En medio de los pinos y la neblina de la sierra de Jalisco donde el silencio suele imponerse al bullicio, el exclusivo fraccionamiento Tapalpa Country Club se convirtió en el último refugio de Nemesio Oseguera Cervantes, “El Mencho”.
“La desgracia no lo alcanzará ni la plaga se acercará a su tienda… pues a los ángeles les ha ordenado que lo escolten en todos sus caminos”… Salmo 91
En el exclusivo fraccionamiento Tapalpa Country Club parecía, hasta hace unos días, un refugio de descanso. Cabañas de fin de semana, jardines cuidados y calles en silencio en este rincón de Tapalpa. Pero en la residencia marcada con el número 39 —de ladrillo, teja y madera— se escribieron las últimas horas de Nemesio Oseguera Cervantes, “El Mencho”, el Señor de los Gallos.
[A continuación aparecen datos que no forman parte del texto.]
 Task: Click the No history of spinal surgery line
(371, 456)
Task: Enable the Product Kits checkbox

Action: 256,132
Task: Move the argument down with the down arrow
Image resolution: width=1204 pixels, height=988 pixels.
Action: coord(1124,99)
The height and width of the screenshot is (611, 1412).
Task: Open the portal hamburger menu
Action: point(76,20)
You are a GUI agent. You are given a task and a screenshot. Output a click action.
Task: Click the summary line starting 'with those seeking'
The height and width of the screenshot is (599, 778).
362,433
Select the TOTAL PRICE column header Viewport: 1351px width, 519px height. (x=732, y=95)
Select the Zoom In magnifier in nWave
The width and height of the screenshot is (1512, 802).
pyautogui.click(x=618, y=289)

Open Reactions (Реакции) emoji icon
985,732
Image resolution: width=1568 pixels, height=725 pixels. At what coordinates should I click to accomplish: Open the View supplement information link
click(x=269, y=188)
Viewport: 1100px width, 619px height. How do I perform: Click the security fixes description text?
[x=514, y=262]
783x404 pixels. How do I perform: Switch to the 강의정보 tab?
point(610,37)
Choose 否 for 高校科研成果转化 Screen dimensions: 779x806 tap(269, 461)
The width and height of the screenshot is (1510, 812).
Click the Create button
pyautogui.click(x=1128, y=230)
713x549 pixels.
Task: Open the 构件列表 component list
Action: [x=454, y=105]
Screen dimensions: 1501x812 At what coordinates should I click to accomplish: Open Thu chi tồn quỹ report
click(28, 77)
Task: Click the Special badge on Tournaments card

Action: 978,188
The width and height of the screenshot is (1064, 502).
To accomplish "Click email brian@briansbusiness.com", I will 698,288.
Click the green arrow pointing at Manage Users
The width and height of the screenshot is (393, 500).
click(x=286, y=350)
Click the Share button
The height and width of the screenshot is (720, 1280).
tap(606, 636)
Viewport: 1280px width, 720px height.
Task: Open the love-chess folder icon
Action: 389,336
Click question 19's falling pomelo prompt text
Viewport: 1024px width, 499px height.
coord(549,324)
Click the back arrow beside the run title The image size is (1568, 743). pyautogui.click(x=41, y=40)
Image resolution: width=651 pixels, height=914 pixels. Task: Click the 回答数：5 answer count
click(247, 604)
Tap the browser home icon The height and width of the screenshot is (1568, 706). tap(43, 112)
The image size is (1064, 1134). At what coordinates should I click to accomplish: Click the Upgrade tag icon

Testigos narraron que el operativo comenzó con disparos, a eso de las 07:20 a.m. cuando vecinos escucharon gritos, órdenes y más disparos. El Ejército y la Guardia Nacional habían desplegado un cerco por tierra y aire. La puerta principal fue forzada. Afuera, el eco de las ráfagas; adentro, una escena que contrastaba con la violencia.
En la cocina había frutas, verduras, carne y pescado. Señales de una estancia cotidiana. Entre los objetos personales, un medicamento utilizado como complemento para la insuficiencia renal, enfermedad que padecía El Mencho de hace ya varios años.
Balazos…
Contrastando, con la violencia, el terror y el miedo que sostenía al Cartel Jalisco Nueva Generación llama la atención la religiosidad Nemesio Oseguera, en las recamaras en medio del desorden de ropa y perfumes, se levanta un altar.
Imágenes de la Virgen de Guadalupe, San Judas Tadeo y San Chárbel observan desde la pared. Frente a ellas, una carta fechada en enero de 2026 con el Salmo 91 subrayado
que la desgracia no lo alcanzará ni la plaga se acercará a su tienda, pues a los ángeles les ha ordenado que lo escolten en todos sus caminos… Una oración que promete blindaje espiritual, encontrada en el mismo lugar donde horas después se desataría el enfrentamiento.
En el lugar había un libro de oración dedicado a Santa Rita de Casia, la santa de las causas imposibles, dirigido al “compadrito”, y un escapulario del Sagrado Corazón de Jesús. Símbolos de fe, de búsqueda de amparo divino, en medio de una vida marcada por la clandestinidad.
Mientras tanto, el operativo se extendía hacia la zona conocida como Alta Gracia y Rancho El Pinto. Durante 45 minutos, las detonaciones de distintos calibres y el sobrevuelo de un helicóptero rompieron la calma serrana.
Hoy, el llamado Pueblo Mágico intenta recuperar la normalidad. Sin embargo, las calles aún lucen vacías y varios negocios permanecen cerrados. Para llegar, todavía se deben sortear bloqueos con vehículos calcinados en las carreteras que conectan con estados vecinos.
En la cabaña 39, la puerta forzada y el altar intacto cuentan una historia de contrastes: armas y oraciones, persecución y plegarias, poder terrenal y búsqueda de protección divina.
Entre pinos y jardines, quedó la escena de las últimas horas. Y sobre una mesa, el Salmo 91 abierto, como si todavía prometiera refugio en medio de la tormenta, una tormenta que “El Mencho” no logró sortear.